SNMPv3
In earlier versions of the AIX operating system, SNMPv1 was the only available version of SNMP for AIX. SNMPv3, provided in the AIX operating system, delivers a powerful and flexible framework for message security and access control.
The information in this section applies to SNMPv3 only.
- Data integrity checking to ensure that the data was not altered in transit.
- Data origin verification to ensure that the request or response originates from the source that it claims to have come from.
- Message timeliness checking and, optionally, data confidentiality to protect against eavesdropping.
The SNMPv3 architecture introduces the User-based Security Model (USM) for message security and the View-based Access Control Model (VACM) for access control. The architecture supports the concurrent use of different security, access control, and message processing models.
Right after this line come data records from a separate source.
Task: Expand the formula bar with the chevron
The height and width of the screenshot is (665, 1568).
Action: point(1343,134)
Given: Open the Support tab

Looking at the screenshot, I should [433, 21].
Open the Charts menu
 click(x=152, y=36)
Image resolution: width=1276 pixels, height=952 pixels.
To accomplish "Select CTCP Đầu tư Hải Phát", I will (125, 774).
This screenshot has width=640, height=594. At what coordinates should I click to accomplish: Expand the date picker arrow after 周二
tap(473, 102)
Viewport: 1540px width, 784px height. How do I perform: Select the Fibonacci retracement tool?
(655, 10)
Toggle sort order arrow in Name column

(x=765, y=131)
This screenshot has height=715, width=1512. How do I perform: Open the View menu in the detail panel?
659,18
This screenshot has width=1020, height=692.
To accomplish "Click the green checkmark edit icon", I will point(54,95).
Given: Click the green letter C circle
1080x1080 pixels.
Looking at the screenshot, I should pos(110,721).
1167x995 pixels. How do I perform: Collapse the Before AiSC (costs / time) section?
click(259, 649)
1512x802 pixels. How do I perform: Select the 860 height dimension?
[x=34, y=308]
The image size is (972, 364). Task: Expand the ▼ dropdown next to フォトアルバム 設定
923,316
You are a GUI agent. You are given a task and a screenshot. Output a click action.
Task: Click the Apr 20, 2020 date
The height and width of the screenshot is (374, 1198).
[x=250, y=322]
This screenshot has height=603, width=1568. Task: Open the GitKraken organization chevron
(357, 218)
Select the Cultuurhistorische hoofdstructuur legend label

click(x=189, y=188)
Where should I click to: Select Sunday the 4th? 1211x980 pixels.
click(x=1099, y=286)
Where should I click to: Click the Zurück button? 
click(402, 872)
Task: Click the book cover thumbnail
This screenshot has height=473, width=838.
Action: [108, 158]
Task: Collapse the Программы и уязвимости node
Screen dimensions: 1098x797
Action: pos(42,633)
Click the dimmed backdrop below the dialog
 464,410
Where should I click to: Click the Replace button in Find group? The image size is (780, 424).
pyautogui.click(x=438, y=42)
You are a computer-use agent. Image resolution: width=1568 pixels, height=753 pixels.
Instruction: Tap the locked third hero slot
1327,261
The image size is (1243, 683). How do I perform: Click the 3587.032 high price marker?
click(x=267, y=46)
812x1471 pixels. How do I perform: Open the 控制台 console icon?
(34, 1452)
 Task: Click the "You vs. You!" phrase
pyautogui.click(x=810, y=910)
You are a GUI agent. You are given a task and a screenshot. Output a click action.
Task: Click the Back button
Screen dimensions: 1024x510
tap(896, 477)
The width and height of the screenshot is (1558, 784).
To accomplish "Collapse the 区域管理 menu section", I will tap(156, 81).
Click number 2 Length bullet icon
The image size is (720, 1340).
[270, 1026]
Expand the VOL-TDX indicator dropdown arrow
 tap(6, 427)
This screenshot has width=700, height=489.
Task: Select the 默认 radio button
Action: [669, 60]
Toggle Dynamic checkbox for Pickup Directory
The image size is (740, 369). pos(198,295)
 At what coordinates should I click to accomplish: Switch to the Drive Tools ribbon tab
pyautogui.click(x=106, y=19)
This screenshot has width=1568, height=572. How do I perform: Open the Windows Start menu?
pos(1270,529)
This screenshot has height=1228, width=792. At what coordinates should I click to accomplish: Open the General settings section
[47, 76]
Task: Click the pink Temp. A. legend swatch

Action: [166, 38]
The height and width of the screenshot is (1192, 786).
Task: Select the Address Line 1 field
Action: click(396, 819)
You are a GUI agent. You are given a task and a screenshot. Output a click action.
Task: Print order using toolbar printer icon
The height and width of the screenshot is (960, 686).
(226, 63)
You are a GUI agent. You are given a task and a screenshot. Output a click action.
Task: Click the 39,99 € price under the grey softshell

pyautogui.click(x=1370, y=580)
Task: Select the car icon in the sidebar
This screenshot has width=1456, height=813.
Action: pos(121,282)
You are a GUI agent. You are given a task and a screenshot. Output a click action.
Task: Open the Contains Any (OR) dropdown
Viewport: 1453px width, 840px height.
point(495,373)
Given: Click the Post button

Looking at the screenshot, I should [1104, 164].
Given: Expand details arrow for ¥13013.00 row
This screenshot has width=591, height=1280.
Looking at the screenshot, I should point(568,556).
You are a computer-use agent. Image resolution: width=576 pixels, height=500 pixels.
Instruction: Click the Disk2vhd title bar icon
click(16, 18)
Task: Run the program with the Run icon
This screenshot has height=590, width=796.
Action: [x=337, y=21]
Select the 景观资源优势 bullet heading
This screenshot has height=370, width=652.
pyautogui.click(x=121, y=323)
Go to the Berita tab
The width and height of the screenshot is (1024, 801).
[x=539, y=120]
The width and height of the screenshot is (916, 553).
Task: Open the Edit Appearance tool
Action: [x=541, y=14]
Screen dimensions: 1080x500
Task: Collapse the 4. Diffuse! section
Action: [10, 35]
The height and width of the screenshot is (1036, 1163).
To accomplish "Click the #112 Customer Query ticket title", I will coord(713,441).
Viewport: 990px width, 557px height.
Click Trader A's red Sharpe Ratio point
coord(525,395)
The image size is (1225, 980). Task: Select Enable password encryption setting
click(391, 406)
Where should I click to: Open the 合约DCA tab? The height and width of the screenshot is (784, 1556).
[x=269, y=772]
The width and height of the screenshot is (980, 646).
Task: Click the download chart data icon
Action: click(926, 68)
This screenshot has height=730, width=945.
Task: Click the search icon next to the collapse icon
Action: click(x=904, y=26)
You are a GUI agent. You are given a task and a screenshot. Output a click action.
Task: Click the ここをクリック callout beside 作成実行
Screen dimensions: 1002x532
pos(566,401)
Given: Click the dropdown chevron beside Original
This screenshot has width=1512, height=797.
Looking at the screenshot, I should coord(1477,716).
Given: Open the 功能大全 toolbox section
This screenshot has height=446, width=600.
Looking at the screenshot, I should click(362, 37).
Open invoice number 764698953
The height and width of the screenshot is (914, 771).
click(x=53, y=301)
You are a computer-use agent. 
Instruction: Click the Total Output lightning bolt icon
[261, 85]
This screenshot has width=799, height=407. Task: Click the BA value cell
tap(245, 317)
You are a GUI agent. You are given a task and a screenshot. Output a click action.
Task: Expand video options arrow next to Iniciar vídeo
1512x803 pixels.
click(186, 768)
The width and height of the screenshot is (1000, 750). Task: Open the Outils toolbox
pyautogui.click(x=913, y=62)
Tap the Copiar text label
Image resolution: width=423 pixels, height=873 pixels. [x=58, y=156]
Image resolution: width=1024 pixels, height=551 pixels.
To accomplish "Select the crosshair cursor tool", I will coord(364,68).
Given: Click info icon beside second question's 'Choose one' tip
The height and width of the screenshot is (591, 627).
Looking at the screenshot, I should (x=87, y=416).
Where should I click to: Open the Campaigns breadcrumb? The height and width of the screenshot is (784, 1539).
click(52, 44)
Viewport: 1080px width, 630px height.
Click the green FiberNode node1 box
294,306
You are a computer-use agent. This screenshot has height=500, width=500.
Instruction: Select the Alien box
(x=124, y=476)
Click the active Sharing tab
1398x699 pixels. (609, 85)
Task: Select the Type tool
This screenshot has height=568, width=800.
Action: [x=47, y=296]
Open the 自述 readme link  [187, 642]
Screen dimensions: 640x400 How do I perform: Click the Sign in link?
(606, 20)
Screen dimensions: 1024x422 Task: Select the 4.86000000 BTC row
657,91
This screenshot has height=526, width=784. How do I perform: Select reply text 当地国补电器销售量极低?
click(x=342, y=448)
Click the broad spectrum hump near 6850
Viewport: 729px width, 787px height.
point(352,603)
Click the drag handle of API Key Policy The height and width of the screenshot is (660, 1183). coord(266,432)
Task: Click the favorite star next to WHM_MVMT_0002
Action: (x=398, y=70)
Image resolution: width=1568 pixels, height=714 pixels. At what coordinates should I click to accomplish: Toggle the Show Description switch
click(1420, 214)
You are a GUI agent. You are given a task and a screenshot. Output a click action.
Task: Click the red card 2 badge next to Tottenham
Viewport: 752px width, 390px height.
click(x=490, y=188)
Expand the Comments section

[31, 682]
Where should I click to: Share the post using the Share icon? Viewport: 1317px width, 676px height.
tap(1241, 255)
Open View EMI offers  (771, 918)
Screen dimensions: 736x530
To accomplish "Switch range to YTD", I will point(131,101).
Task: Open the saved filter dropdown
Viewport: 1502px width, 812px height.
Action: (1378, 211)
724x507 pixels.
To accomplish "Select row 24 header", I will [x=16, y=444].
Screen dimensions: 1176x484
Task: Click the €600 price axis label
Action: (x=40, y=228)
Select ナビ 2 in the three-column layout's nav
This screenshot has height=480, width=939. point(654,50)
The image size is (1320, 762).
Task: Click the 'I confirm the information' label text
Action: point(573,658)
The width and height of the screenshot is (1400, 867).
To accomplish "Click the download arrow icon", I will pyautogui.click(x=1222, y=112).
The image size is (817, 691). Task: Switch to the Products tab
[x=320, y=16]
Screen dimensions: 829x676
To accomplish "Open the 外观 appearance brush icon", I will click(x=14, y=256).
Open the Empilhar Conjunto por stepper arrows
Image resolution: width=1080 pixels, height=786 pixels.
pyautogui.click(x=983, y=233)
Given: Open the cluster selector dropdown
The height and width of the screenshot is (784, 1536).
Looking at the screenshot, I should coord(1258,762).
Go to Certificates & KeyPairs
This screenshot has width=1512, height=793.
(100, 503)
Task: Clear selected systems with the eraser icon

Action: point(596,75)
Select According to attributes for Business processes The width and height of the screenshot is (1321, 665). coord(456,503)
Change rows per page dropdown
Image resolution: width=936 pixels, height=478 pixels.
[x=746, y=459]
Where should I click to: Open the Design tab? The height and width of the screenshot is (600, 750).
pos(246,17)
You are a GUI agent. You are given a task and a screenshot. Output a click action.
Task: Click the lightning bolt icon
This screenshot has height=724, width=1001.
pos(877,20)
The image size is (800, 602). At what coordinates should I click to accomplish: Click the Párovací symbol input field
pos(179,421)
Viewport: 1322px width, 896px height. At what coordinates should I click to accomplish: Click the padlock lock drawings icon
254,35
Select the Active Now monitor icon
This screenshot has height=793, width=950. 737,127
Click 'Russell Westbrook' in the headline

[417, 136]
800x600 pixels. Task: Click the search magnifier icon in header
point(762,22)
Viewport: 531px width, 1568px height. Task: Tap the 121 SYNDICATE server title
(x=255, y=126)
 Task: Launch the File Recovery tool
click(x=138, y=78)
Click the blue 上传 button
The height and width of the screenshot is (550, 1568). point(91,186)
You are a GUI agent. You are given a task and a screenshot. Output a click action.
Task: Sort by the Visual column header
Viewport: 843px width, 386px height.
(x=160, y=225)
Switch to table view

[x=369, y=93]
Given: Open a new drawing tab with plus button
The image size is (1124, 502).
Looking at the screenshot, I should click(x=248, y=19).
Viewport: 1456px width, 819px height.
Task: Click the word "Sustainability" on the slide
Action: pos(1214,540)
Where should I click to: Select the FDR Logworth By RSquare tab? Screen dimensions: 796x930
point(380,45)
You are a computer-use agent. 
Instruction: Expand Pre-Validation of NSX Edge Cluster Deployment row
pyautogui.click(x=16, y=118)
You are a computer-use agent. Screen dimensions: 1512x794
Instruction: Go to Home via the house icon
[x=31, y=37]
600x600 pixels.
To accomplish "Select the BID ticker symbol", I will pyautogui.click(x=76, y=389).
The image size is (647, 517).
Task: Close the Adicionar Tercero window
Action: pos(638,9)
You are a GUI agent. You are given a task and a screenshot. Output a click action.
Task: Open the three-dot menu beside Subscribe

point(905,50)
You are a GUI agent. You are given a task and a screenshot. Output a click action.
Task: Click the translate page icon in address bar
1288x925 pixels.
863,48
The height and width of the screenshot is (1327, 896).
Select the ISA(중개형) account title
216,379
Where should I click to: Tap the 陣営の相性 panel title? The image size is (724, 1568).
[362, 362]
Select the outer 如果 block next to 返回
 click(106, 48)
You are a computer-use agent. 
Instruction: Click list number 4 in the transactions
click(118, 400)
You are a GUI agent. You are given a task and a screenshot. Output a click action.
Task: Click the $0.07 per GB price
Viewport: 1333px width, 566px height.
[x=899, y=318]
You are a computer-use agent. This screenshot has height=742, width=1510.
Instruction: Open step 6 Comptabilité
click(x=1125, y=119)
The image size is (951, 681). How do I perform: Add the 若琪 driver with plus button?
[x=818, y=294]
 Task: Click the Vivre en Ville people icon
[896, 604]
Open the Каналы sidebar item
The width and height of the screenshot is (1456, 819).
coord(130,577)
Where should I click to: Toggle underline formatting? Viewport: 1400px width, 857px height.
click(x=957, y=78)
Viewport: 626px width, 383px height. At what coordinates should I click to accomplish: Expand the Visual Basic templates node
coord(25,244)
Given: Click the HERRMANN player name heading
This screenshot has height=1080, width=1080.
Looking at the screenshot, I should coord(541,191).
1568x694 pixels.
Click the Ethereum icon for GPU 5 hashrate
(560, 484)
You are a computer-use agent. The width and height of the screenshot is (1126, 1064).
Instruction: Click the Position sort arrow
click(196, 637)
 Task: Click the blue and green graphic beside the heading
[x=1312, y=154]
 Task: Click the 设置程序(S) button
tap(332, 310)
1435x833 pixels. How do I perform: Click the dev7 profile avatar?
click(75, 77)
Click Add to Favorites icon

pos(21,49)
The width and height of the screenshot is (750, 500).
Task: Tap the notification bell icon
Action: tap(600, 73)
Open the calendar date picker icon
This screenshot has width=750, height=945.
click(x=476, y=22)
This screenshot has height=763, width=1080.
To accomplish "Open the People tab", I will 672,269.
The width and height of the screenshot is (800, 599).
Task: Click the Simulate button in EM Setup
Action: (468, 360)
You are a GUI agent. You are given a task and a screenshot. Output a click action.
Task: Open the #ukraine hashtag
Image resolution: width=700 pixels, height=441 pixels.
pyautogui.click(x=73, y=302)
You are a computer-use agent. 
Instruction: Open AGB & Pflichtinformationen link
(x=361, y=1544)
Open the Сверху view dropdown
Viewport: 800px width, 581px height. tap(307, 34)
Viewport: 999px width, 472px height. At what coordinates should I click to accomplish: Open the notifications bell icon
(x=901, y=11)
For example, community-based security can be used concurrently with USM, if desired.
USM uses the concept of a user for which security parameters (levels of security, authentication and privacy protocols, and keys) are configured at both the agent and the manager. Messages sent using USM are better protected than messages sent with community-based security, where passwords are sent in the clear and displayed in traces. With USM, messages exchanged between the manager and the agent have data integrity checking and data origin authentication. Message delays and message replays (beyond what happens normally due to a connectionless transport protocol) are prevented by the use of time indicators and request IDs. Data confidentiality, or encryption, is also available, where permitted, as a separately installable product. The SNMP encrypted version can be found on the AIX® Expansion Pack.
The use of VACM involves defining collections of data (called views), groups of users of the data, and access statements that define which views a particular group of users can use for reading, writing, or receipt in a trap.
SNMPv3 also introduces the ability to dynamically configure the SNMP agent using SNMP SET commands against the MIB objects that represent the agent's configuration. This dynamic configuration support enables addition, deletion, and modification of configuration entries either locally or remotely.
SNMPv3 access policies and security parameters are specified in the /etc/snmpdv3.conf file on the SNMP agent and /etc/clsnmp.conf file on the SNMP manager. For a scenario on how to configure these files, see Creating users in SNMPv3. You can also refer to the /etc/snmpdv3.conf and /etc/clsnmp.conf file formats in Files Reference.